Chiron and MMRC initiate PI cancer trials

Unlike many kinase inhibitors that only target vascular endothelial growth factor (VEGF), CHIR-258 inhibits receptors in the fibroblast growth factor (FGF) pathway, as well as VEGF and platelet-derived growth factor (PDGF).

FGF receptor tyrosine kinase inhibition is potentially of therapeutic significance to a group of myeloma patients whose cancer cells express high levels of surface FGF receptors.

Previous preclinical data showed that CHIR-258 inhibited multiple kinases associated with different cancers, including acute myeloid leukemia (AML) and multiple myeloma.

Multiple myeloma, also known as myeloma or plasma cell myeloma, is a progressive hematologic (blood) cancer of the plasma cell, an important part of the immune system that produces immunoglobulins (antibodies) to help fight infection and disease.

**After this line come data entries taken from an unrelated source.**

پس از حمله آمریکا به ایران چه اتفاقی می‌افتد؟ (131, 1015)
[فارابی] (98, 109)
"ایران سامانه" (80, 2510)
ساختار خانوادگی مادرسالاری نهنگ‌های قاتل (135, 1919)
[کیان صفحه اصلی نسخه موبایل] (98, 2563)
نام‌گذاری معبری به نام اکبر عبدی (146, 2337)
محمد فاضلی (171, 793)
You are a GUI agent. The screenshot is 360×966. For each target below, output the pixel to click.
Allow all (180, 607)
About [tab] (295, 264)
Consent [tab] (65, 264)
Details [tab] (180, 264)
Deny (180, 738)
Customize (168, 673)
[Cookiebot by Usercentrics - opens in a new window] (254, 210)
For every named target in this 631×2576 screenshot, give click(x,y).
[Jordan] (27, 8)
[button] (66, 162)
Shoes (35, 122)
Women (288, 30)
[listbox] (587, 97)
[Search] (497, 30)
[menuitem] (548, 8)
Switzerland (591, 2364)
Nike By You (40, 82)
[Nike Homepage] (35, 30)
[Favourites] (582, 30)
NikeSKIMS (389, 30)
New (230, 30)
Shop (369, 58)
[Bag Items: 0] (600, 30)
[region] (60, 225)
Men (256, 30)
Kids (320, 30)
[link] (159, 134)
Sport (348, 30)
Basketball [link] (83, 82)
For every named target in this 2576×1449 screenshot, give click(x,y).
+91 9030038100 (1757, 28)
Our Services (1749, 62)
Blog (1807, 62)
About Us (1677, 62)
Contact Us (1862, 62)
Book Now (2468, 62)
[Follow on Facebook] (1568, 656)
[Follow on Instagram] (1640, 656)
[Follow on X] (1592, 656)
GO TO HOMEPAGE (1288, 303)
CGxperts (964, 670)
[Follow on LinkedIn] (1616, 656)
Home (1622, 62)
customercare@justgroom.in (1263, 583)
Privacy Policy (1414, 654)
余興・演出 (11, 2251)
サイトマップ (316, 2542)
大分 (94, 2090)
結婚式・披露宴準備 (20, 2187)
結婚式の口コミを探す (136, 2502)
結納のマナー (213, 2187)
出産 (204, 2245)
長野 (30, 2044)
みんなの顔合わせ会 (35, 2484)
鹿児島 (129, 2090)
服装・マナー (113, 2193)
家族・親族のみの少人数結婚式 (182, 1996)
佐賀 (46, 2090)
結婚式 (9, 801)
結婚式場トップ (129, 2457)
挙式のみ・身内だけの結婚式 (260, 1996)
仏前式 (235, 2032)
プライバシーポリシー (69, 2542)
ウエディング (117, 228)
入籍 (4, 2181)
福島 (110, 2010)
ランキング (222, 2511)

Clinical symptoms of multiple myeloma include hypocalcaemia, anaemia, renal damage, increased susceptibility to bacterial infection, and impaired production of normal immunoglobulin. The disease also is characterised by diffuse osteoporosis (bone destruction), usually in the pelvis, spine, ribs and skull.

Multiple myeloma is the second most prevalent blood cancer after non-Hodgkin's lymphoma, representing approximately 1 per cent of all cancers and 2 per cent of all cancer deaths. The median age at diagnosis is about 71 years, and only 2 per cent of cases are diagnosed in individuals under the age of 45.

Statistics indicate both increasing incidence and earlier age of onset of multiple myeloma. Approximately 50,000 Americans currently have multiple myeloma, and the American Cancer Society estimates that approximately 15,980 new cases of multiple myeloma will be diagnosed in 2005.

This Phase I trial of CHIR-258 in multiple myeloma is designed to evaluate the safety, tolerability, and pharmacokinetic and pharmacodynamic profiles of CHIR-258 in these patients. The maximum tolerated dose for CHIR-258 has not been reached in current phase I trials, as demonstrated by preliminary data from a phase I trial of CHIR-258 in solid tumours recently presented in an award-winning poster at the recent American Society of Clinical Oncology (ASCO) meeting.

"The MMRC​ model fits well with Chiron's translational medicine approach to oncology drug development, and the multitargeted specificity of CHIR-258 makes it a promising candidate for development in solid and hematologic malignancies, including multiple myeloma."​ said Stephen Dilly, chief medical officer at Chiron BioPharmaceuticals.

Chiron currently has three ongoing Phase I clinical trials for CHIR-258: one in mixed solid tumours, one in AML, and, with the initiation of the MMRC trial, one in multiple myeloma. An additional Phase I trial in multiple myeloma is expected to begin enrolling patients in 2005. Selection of a first indication and dosing regimen for Phase II development is planned for 2005.

In recent years, research focusing on novel targeted approaches in treating myeloma has increased dramatically. The 2003 approval of Velcade, the first new drug of its class, showed that that novel targeted therapies offer great promise in effectively treating patients with multiple myeloma.

Velcade is now widely accepted as one of the most significant recent advances in the treatment of multiple myeloma. Today, Velcade is being explored in several clinical trials as a treatment for myeloma patients at all stages of disease.

Currently, several new therapeutic agents - including immunomodulatory drugs (IMiDs), such as Revlimid - are showing promise in treating myeloma. In addition, there are a number of emerging therapies, including IGF-1 inhibitors, histone deacetylase inhibitors, heat shock proteins-that may serve as new treatment approaches.

Only this week, Kosan Biosciences presented preliminary data on KOS-953, Kosan's proprietary formulation of the Hsp90 inhibitor 17-AAG, showing early signs of anticancer activity and tolerability when administered as single-agent therapy in a Phase I trial in heavily pre-treated patients with relapsed-refractory multiple myeloma.

Other new drugs currently under investigation in clinical trials, as well as the most promising new agents currently being studies in preclinical trials include Novartis' PTK-787/ ZK222584, which is currently in phase II clinical trials. It is an oral angiogenesis inhibitor; inhibiting myeloma cell growth as well as overcoming drug resistance in the lab

AstraZeneca's ZD6474 is currently in phase II. The drug candidate is an inhibitor of that acts by blocking receptors for vascular endothelial growth factor (VEGF).